On December 27, a few days before the Newsmax interview, Lang spoke to PJ Media and said that the solitary confinement began before Christmas in response to alleged covid outbreaks. Lang says he doesn’t know anyone who is sick in his jail pod. “We are literally being mentally tortured in here,” he said. “Solitary confinement over 10 days was ruled by the Geneva convention to be cruel and unusual punishment and I’ve lived like that the first 200 days I got to this jail.” After that, the prisoners were given five hours a day out of their cells, which Lang says is a little better. But that all changed before Christmas. “Now we’re back to this 22-hour lockdown and two hours out a day.”

“They let out two or three people at a time so we get minor human interaction,” he said. “There are some people in here who have really been drained by this.”

Lang says they are treated like animals. “We are considered innocent until proven guilty and we are supposed to have all of our rights afforded to us except our freedom of movement,” he said. “Our privacy rights are supposed to be maintained. Our freedom of speech rights are supposed to be maintained. How could I have my freedom of speech rights if I’m locked in a cell away from my lawyer, away from my family, away from doing interviews?”


Lang is growing increasingly frustrated as no trial date has been set and there is no end in sight for how long he will be held without a trial. “I’ve lived [for] a year like this…they blame everything on covid. Where is it in the Constitution that during a bad flu season you can suspend everyone’s rights?”

The Washington Post reported on the massive lockdowns at the D.C. jail related to Covid in April and no one did anything about it.
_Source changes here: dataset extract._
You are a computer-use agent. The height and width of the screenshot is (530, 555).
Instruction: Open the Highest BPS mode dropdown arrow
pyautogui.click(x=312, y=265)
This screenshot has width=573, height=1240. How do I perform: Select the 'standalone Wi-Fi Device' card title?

“It is a very dangerous situation that you describe,” said Craig Haney, a psychology professor at the University of California, Santa Cruz who has studied the effects of solitary confinement. Haney said a year of “23 and 1” lockdown would ordinarily be reserved for those who commit extraordinary breaches of prison rules, most likely involving acts of violence.
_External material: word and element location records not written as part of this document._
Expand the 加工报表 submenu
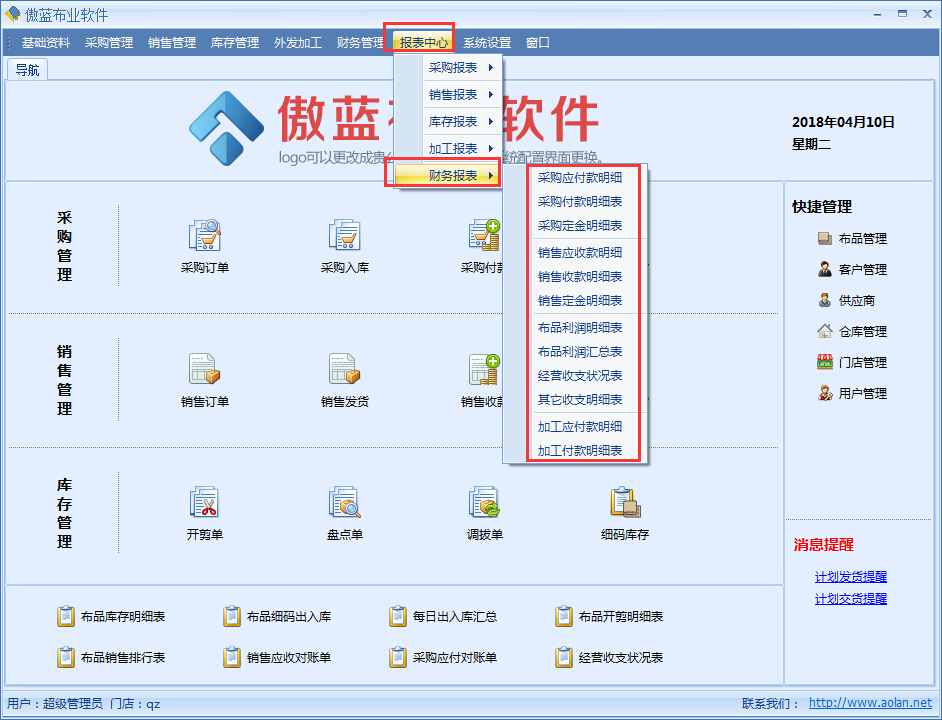 point(453,149)
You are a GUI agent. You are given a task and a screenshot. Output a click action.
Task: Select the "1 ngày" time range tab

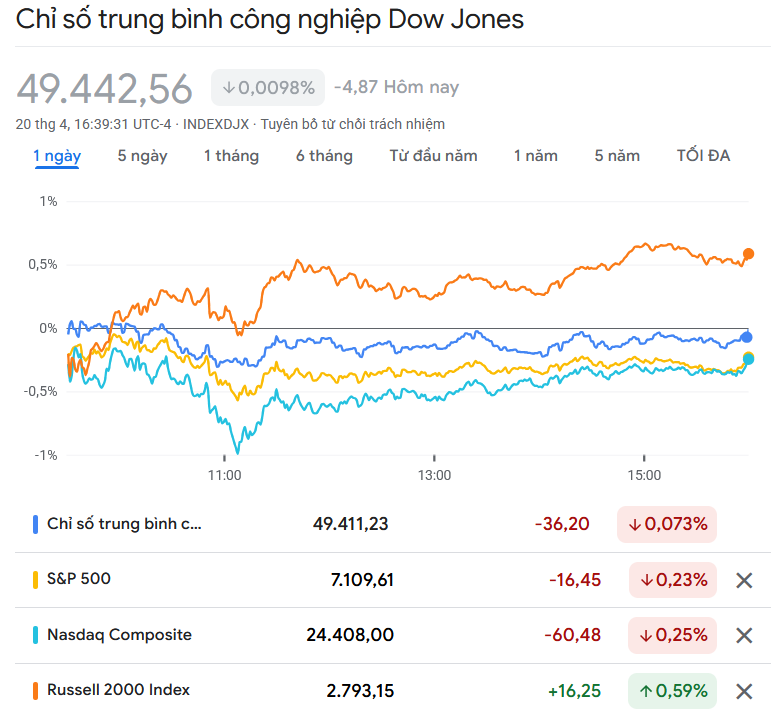click(57, 156)
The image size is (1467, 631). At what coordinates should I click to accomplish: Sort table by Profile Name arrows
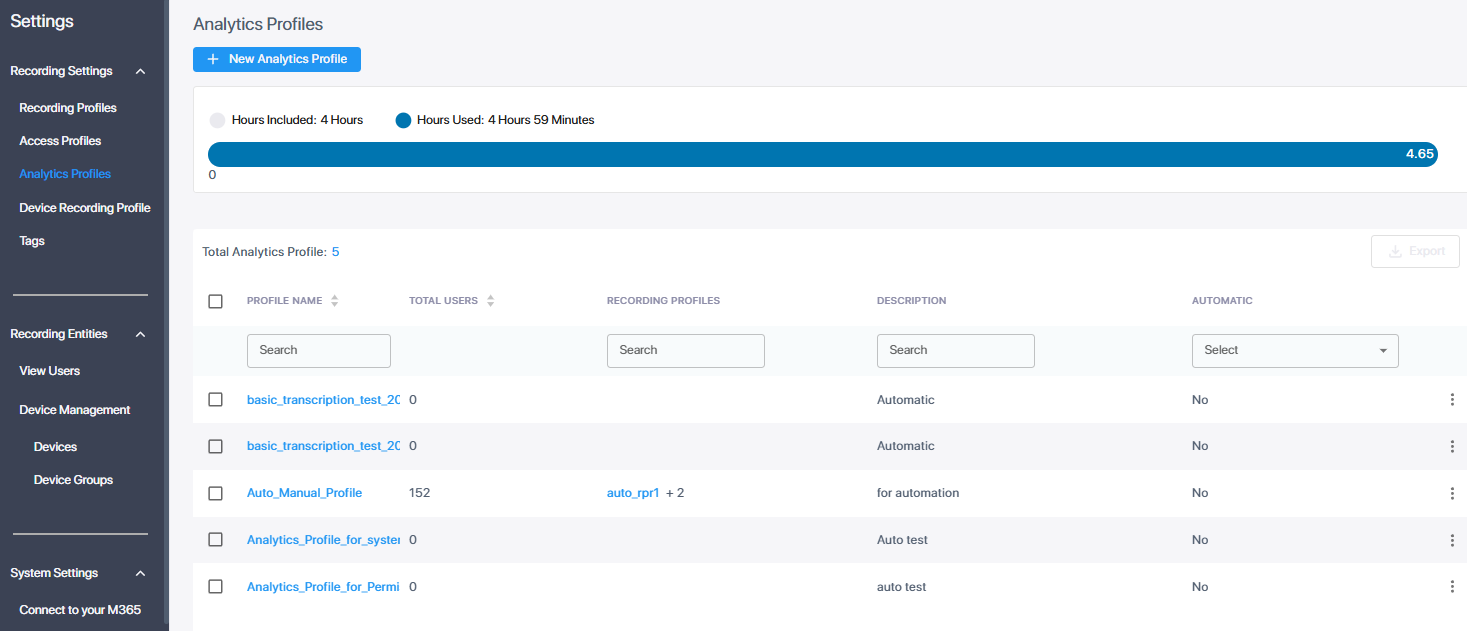pos(334,301)

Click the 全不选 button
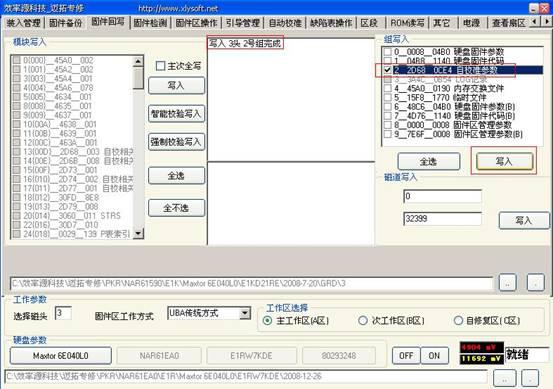pos(176,208)
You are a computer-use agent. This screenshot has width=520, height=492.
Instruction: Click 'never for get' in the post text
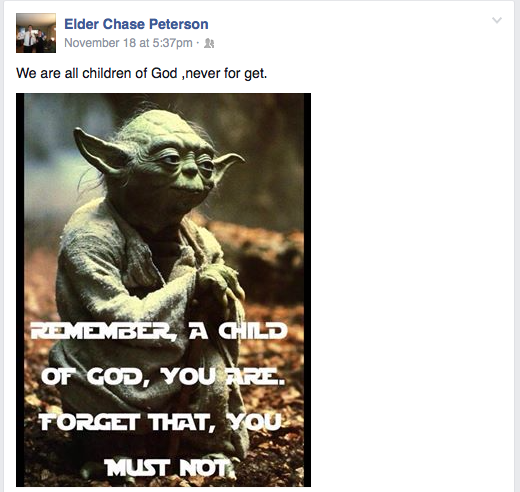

The psychological and physical harms that such prolonged isolation can cause are legion, he added: depression, anxiety, heart disease, erosion of a sense of self and exacerbation of any existing mental illness, diabetes or hypertension. Those problems can last well after an inmate’s release.

“I understand that prisons and jails have been confronted with an extraordinary problem,” Haney said. “But this is not the solution.”

In Lang’s last communication after the Newsmax event, he sounded despondent. “I feel utterly abandoned by my country,” he said.


PJ Media reached out to the public information officer for the Department of Corrections, Dr. Keena Blackmon, for comment on solitary confinement protocols but was unable to reach her in time for publishing. If she does respond, the article will be updated.